The RCM billing system has been largely unchanged since it started. A patient comes in, is treated and then the resultant work item is processed and hopefully the business gets paid.
This approach applies a level of equality to all claims which ignores the fact that not all claims are equal. From a commercial and profitability standpoint, does it make sense to apply the “first in – first out” principle to all claims? The fact of the matter is, some claims will actually cost you money to process and might not be worth your time.
You need to rethink what your goals are with your billing department – are you looking to process every item of work that comes through your doors no matter the cost? Or are you looking to improve cash flow and ultimately the profitability of the business?
If it’s the latter, then let me introduce you to “Priority Processing”.
Priority Processing explained
Imagine I were to give you a stack of paper 10 feet high, where each individual page had a math problem on it. For every problem you solved, I would pay you $1 but you only had 8 hours to solve as many as you could.
Given every problem pays out the same amount, you might be thinking the order you process it in doesn’t matter. However, not all problems are equal, some are simple arithmetic and some are complex algebra – would your approach still be the same?
The smart approach would be to first assess the stack and pull out the easier problems to ensure you make the most of your 8 hours. However, the job of examining the pile doesn’t pay any money and is time consuming.
Back in the real world, this is the perfect job for software, so the first step of Priority Processing is to hand over the analysis to software and let it identify items of work that are most valuable to your organisation, based on the criteria that you and the industry define.
To make your job a bit easier, I’m going to give you that piece of software. Now that you have an order that will deliver the highest return it’s time to get cracking, right? Well, I’ve also decided to let five of your friends help you with the processing. So, you divide up the papers into equal stacks and get to work. That’s certainly an improvement, but 1 of your five friends is actually and algebraic genius! The stack of papers isn’t just all easy arithmetic problems and at some point you’ll run out of those, so it’s better to give the genius the problems that they’re best suited to work – this is a feature of Priority Processing called “modelling”, you just need to tell the software that you have a specialist in the team.
Now you’re in motion and picking up some speed. While the software is telling you which items of work should be done, it’s still up to you to fill your friends’ in-trays and that work soon becomes pretty tiring. It’s also stopping you from actually getting in and solving any problems yourself.

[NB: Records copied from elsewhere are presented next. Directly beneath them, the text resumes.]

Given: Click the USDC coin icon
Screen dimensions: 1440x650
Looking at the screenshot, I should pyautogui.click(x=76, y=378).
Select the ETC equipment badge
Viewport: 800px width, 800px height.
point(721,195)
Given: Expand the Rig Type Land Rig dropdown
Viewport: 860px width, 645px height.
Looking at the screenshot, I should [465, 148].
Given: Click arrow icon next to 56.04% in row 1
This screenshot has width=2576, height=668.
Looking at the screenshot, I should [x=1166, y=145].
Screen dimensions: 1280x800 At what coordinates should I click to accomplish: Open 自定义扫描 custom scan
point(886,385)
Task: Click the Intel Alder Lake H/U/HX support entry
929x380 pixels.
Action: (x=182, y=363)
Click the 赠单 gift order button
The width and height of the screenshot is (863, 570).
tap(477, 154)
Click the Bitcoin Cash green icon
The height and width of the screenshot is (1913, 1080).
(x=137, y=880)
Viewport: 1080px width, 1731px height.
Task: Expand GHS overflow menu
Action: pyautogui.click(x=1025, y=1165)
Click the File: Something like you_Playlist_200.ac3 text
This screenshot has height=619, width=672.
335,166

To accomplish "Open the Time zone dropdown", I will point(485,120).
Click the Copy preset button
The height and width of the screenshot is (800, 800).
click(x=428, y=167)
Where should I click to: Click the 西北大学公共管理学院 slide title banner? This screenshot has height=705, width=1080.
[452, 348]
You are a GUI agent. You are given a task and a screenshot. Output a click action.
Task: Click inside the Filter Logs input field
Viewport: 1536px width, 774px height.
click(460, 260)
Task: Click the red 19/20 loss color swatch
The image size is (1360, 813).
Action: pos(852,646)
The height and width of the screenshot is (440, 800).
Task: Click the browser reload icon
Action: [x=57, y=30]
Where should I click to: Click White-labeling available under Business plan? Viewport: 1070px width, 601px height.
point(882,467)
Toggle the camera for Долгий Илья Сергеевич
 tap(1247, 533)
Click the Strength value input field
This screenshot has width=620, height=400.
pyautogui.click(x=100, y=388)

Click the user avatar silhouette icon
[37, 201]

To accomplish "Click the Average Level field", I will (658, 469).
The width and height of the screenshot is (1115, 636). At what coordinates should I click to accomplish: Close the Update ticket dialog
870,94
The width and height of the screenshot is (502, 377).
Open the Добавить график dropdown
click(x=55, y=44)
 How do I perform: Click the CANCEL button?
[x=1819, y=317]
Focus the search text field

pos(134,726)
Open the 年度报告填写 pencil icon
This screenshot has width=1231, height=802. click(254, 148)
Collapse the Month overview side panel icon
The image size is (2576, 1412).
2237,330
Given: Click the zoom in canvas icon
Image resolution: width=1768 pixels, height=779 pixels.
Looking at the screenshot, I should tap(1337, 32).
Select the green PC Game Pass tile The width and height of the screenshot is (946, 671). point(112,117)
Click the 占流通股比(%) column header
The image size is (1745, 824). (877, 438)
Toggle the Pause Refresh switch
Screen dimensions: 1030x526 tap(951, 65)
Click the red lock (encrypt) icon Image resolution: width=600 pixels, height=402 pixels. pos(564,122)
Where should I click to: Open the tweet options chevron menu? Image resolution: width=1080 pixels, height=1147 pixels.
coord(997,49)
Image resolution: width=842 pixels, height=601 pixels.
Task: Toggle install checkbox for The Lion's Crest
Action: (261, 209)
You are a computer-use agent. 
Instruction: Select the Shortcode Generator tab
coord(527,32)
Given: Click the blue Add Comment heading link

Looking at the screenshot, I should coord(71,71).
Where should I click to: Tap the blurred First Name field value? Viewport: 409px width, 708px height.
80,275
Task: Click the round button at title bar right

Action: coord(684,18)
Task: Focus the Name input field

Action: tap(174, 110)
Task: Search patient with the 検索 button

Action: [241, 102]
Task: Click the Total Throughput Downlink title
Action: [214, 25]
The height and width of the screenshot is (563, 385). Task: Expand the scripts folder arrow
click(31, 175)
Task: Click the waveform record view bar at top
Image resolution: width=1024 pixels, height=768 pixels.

Once again, a perfect job for software. This step is called “delivering” and in the context of priority processing, software is used to deliver each person on your team the next item of work relevant to their skills and existing workload, automatically.
Let software do the heavy lifting
Feeling generous, I also give you the delivery software and at the end of the 8 hours you and your team have done a pretty good job and you’ve processed far more than you would have originally! But it doesn’t end there.
I’m going to give you another crack at the same task tomorrow, but I’m also going to give you a few hours to review your activity and make changes to your team. Within the context of Priority Processing, this step is called “Optimize” and, you guessed it, this is a job best done by software. In the real world, you don’t just have just have a day’s worth of data to review, you have years. The trends and learnings that you could pull from that data that could be returned to the delivery engine which would in turn massively improve your efficiency and cash-flow.
As you can see, in RCM, humans are far from redundant, but by using computer brains where they are best suited and then handing off to humans for areas best suited to them, you get massive efficiency improvements within your RCM billing department. This system is easy to implement and is a solution that works at scale.